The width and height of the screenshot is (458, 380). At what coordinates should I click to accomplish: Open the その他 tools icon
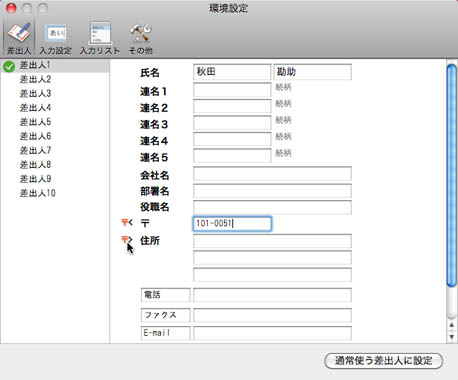[x=140, y=38]
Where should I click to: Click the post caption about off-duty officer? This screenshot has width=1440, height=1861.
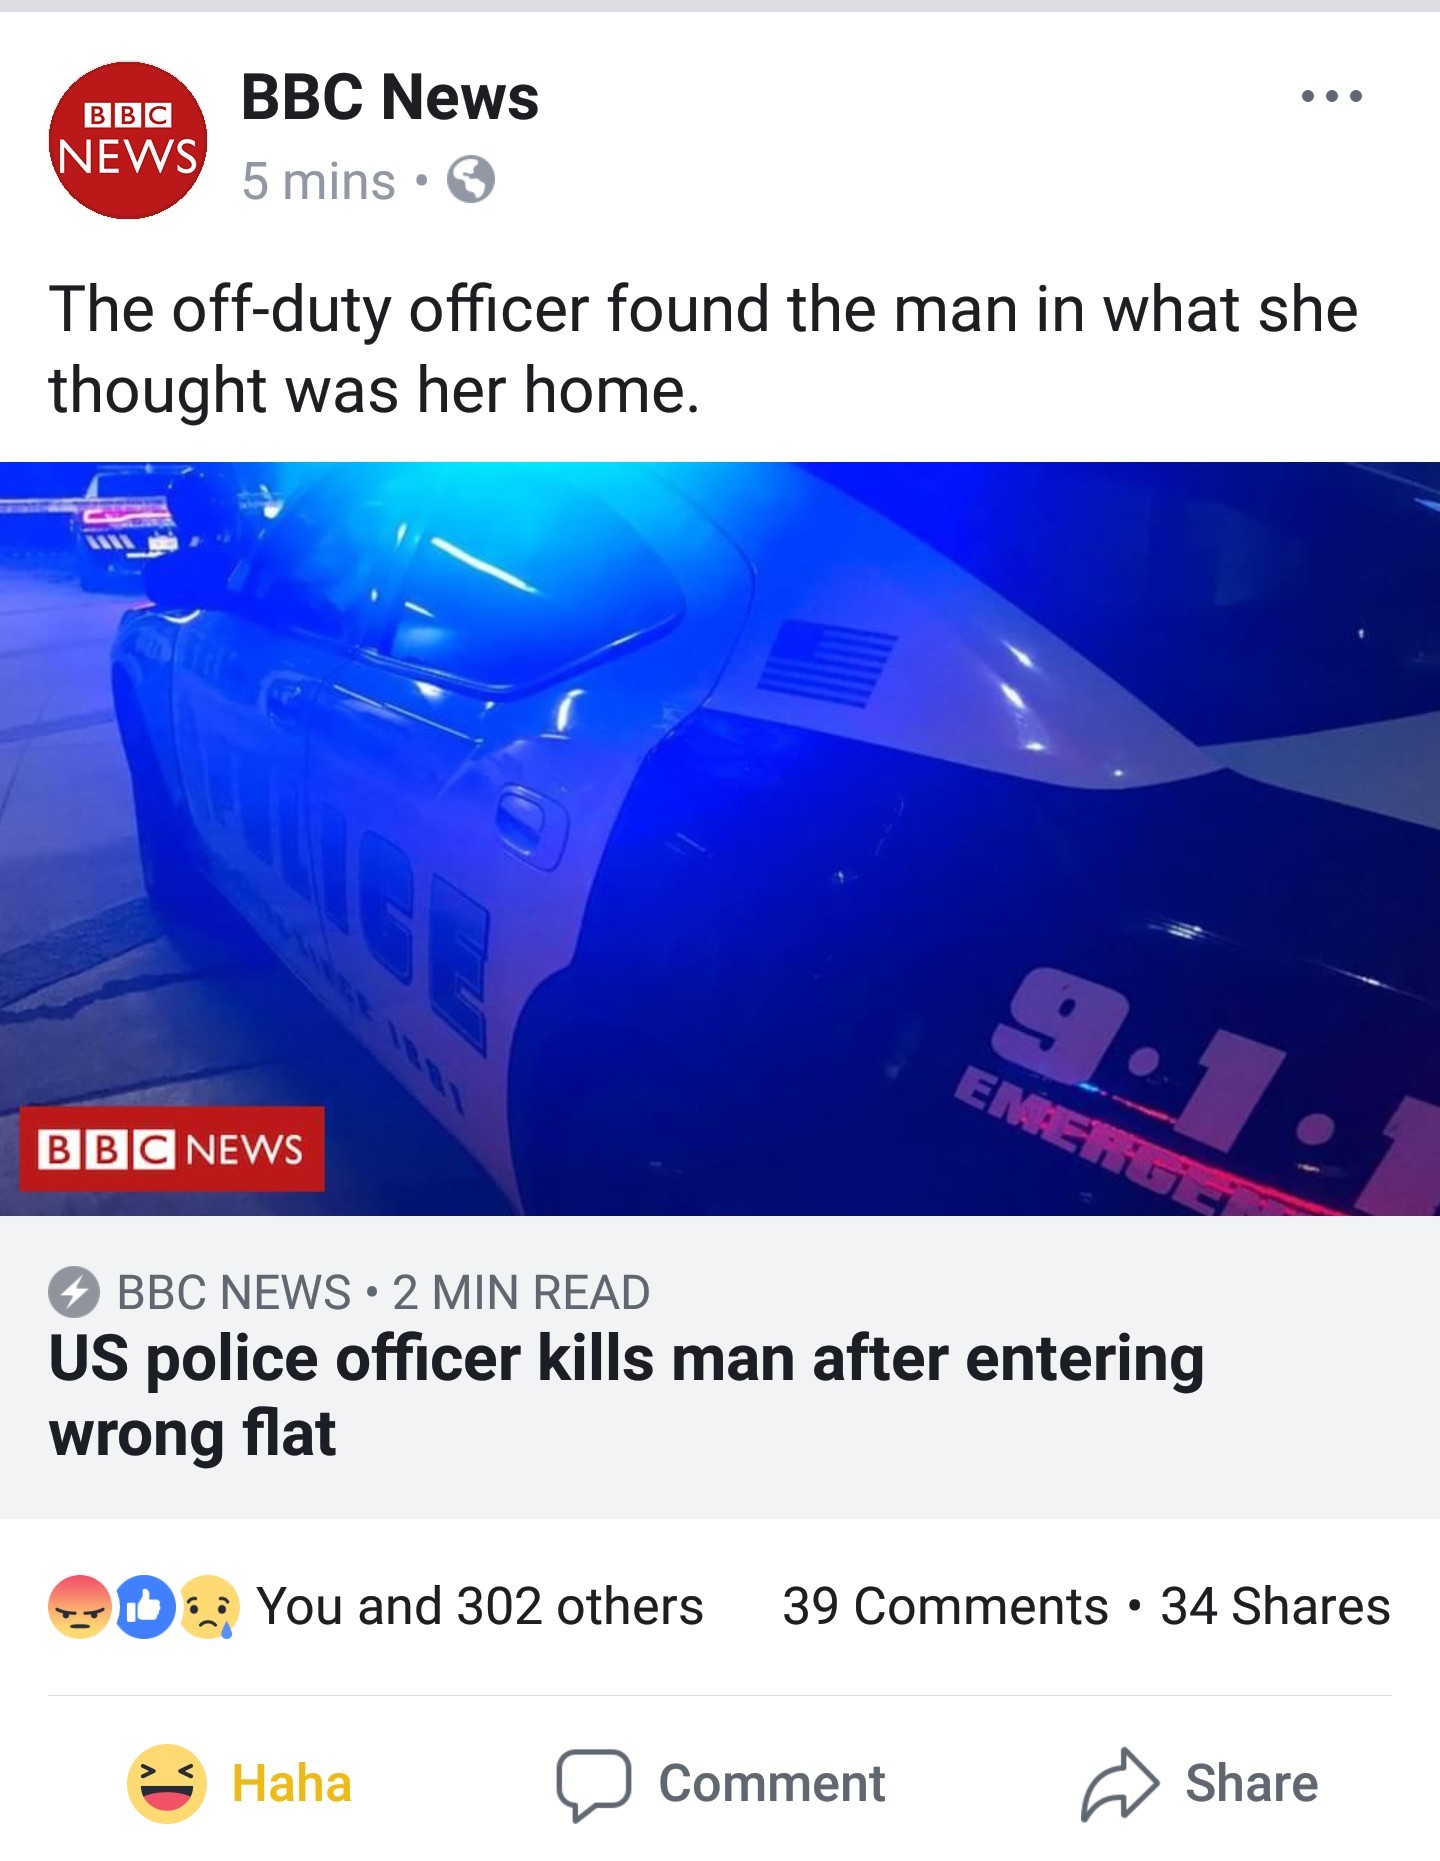704,349
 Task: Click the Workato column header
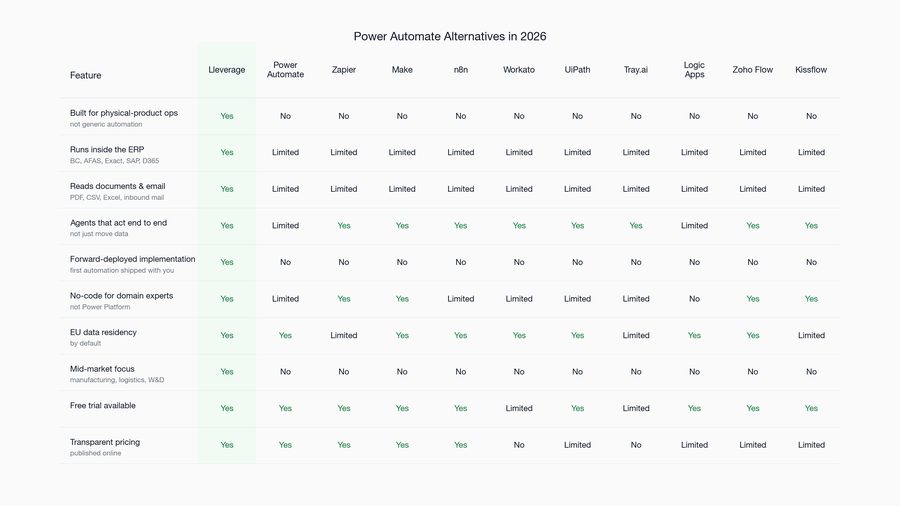[519, 69]
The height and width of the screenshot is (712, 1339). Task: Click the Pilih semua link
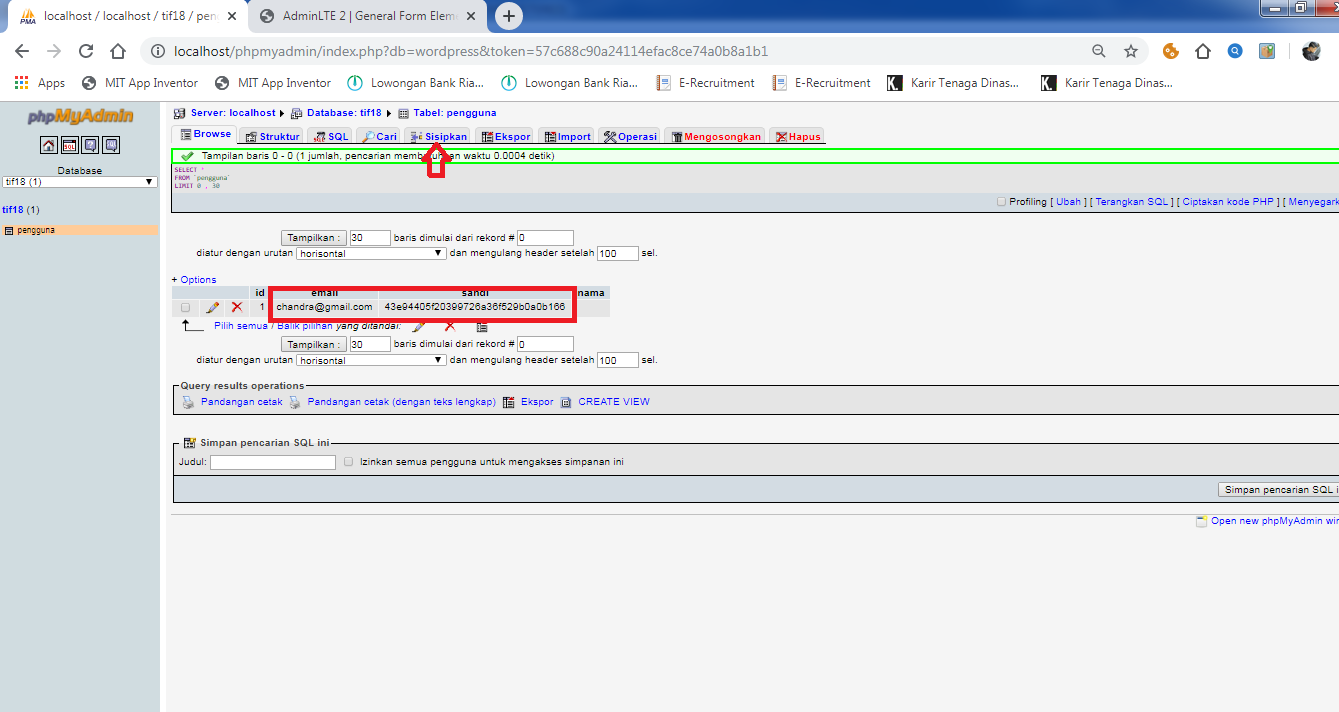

◆ Exercise requirements ◆
What you return should match the entries word for word, pictures aside.

◆ Reply to the exercise ◆
The width and height of the screenshot is (458, 380). At what coordinates should I click to accomplish: Open the その他 tools icon
[x=140, y=38]
Where should I click to: Click the post caption about off-duty officer? This screenshot has width=1440, height=1861.
704,349
 Task: Click the Workato column header
[519, 69]
The height and width of the screenshot is (712, 1339). Task: Click the Pilih semua link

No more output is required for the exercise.